Copy out each line of the data that contains "Информация".

# [Material for this exercise]
━━━━━━━━━━━━━━━━━━━━━━━━━━━━━━
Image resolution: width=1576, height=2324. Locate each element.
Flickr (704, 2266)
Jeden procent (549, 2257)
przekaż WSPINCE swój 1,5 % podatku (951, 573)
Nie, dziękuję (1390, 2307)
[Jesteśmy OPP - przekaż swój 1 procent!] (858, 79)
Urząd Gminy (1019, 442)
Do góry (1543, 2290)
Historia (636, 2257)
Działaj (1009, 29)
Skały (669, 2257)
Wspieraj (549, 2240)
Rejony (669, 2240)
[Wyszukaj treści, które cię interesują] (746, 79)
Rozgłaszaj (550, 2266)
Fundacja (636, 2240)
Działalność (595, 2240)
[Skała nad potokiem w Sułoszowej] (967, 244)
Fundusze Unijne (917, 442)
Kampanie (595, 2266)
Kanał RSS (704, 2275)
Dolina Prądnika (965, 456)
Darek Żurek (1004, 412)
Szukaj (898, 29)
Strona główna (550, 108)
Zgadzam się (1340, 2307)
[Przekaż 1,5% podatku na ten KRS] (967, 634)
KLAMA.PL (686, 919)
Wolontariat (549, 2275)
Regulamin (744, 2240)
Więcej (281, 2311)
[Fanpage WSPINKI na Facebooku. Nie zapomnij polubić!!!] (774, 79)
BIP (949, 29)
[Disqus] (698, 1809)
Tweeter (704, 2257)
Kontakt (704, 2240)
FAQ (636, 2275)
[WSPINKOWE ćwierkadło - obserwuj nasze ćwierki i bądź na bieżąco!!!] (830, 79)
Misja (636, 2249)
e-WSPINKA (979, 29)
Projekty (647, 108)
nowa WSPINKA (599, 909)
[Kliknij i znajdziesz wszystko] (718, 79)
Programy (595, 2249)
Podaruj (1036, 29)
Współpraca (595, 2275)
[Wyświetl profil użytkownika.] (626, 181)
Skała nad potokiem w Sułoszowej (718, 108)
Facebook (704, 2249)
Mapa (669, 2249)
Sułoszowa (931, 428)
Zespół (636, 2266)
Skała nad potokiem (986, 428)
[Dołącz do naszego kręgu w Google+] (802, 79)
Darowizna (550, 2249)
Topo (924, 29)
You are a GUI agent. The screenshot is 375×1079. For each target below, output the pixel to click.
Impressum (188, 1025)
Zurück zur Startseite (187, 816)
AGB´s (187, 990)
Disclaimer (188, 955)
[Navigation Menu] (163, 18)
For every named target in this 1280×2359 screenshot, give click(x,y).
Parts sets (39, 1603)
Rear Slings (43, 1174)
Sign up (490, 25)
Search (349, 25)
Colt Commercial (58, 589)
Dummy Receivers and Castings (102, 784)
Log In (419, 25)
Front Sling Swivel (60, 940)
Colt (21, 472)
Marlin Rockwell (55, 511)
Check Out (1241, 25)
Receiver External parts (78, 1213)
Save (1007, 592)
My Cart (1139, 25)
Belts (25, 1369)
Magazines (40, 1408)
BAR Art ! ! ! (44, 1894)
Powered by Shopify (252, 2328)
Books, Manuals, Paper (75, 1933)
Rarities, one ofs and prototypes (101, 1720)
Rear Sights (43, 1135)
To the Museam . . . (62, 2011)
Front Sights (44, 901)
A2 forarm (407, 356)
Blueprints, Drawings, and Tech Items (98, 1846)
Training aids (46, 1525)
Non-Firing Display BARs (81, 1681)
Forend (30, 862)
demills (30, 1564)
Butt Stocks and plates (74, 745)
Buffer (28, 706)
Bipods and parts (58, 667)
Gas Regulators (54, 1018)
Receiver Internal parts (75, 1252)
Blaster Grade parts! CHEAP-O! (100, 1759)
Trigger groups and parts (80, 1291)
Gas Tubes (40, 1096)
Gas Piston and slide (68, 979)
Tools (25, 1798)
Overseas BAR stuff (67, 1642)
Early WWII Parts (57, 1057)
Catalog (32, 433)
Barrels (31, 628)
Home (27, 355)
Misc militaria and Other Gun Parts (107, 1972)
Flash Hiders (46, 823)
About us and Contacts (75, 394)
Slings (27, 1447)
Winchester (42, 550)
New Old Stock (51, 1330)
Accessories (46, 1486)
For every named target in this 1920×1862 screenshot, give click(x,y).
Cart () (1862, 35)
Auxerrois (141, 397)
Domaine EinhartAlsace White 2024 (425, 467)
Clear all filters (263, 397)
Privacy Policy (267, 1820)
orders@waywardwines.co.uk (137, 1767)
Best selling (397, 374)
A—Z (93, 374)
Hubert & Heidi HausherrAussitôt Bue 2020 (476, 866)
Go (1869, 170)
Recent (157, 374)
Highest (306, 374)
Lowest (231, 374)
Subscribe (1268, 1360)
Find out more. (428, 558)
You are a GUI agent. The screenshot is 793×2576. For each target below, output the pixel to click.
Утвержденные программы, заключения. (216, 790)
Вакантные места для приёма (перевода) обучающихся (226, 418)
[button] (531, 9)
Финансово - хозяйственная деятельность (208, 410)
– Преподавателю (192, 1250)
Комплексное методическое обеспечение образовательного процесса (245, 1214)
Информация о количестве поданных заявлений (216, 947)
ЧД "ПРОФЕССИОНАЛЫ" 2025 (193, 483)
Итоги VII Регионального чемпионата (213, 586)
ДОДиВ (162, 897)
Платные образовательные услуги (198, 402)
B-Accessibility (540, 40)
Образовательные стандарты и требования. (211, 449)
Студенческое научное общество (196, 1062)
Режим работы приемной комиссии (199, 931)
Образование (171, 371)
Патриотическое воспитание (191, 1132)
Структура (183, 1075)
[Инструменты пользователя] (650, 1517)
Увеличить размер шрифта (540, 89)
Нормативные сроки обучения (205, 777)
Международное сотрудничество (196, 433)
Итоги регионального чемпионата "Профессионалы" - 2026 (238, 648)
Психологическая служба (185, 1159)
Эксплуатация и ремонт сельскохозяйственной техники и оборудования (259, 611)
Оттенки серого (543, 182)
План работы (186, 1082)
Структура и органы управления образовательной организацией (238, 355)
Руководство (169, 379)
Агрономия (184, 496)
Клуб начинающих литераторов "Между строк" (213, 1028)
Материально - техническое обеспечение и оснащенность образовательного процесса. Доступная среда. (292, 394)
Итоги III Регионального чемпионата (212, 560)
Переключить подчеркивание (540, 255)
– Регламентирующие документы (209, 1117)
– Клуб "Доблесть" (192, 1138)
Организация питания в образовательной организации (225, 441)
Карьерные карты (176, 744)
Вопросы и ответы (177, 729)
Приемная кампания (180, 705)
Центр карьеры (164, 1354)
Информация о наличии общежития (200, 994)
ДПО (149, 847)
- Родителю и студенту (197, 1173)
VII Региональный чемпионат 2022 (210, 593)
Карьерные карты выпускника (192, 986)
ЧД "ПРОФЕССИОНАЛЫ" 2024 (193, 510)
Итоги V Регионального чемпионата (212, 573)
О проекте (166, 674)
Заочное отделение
━━━━━━━━━━━━━━━━━━━━━━━━━━━━━━
# [Result of the task]
Информация о количестве поданных заявлений (216, 947)
Информация о наличии общежития (200, 994)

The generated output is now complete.